Wednesday, November 15, 2017

"It is the duty of writers to pay no attention to duty" (1939)

I have been reading E.B. White's One Man's Meat, the collection of White's dispatches from his Maine farm. I have been reading the book because I need something to read, and I can't read the news anymore; I can't read the humor section of The New Yorker anymore, or look at its covers; I can't look at the A.V. Club anymore; I can't do much of anything anymore without seeing one name over and over again: Trump. 
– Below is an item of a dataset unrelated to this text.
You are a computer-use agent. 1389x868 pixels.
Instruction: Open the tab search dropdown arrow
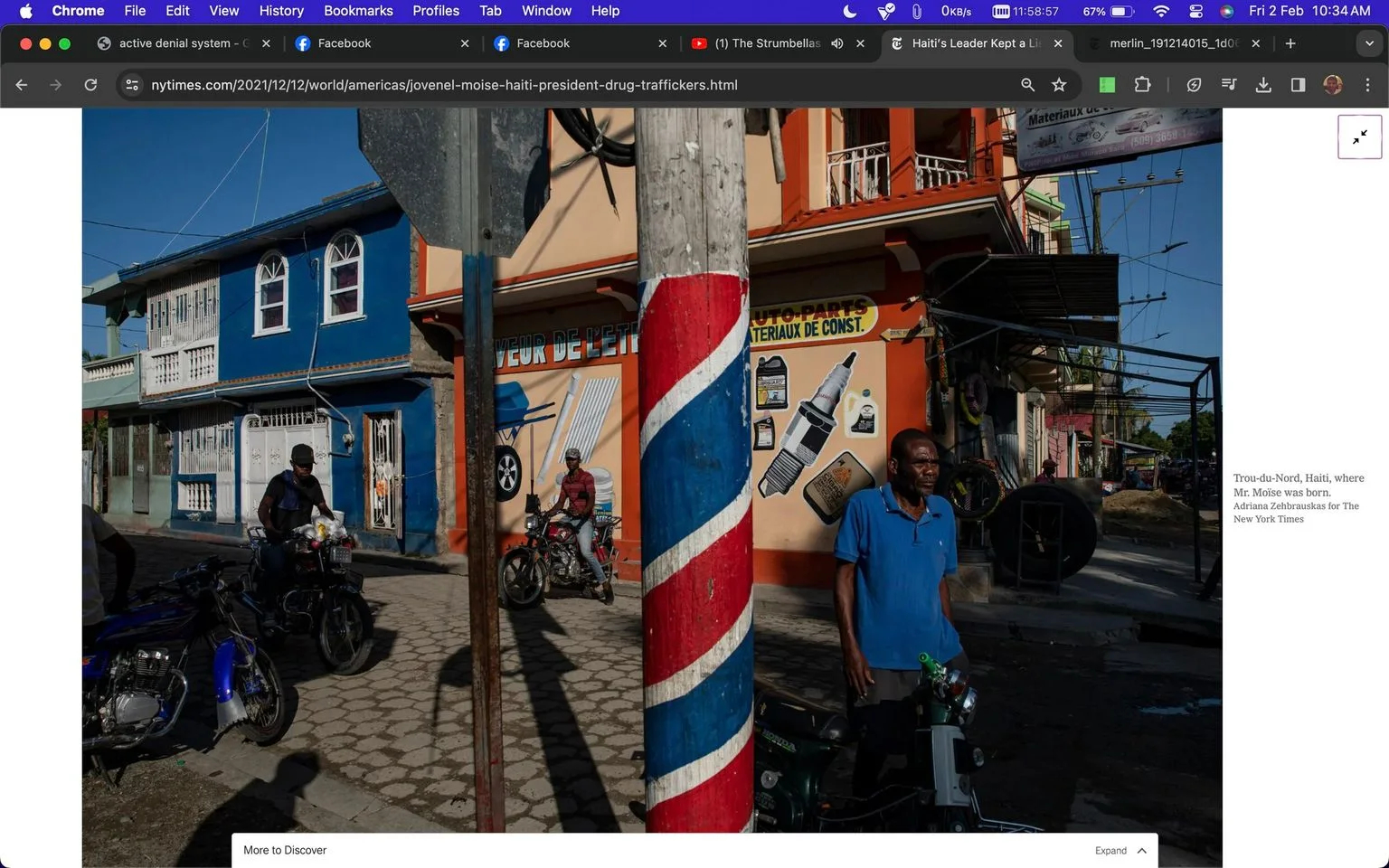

He shows up in the unlikeliest places these days - every thought seems to have its destination in the White House. The A.V. Club has been going downhill for a while now, but it seems to have doubled-down on its culture coverage lately - meaning Trump coverage. He shows up unbidden in reviews and thinkpieces that have nothing to do with him. It seems to me that people feel that if they aren't talking about Trump, he's getting away with something, or that by not professing their hatred for him at every turn, they are endorsing him through silence. I recently watched Patton Oswalt's new comedy special, and it was interesting to me how several times he says that he won't deal with Trump, that the special isn't about Trump, that he's moving on from the Trump material - and yet at least half of the special is about Trump.

I don't agree with our President, and I hope that he is either removed, Nixon-like, or his fairy godmother waves her wand over his sleeping form and he wakes up with good ideas. But to fill every waking hour with disdain for him, hatred of his policies, despair at the direction our country is taking... It seems like he wins that way, because he controls me.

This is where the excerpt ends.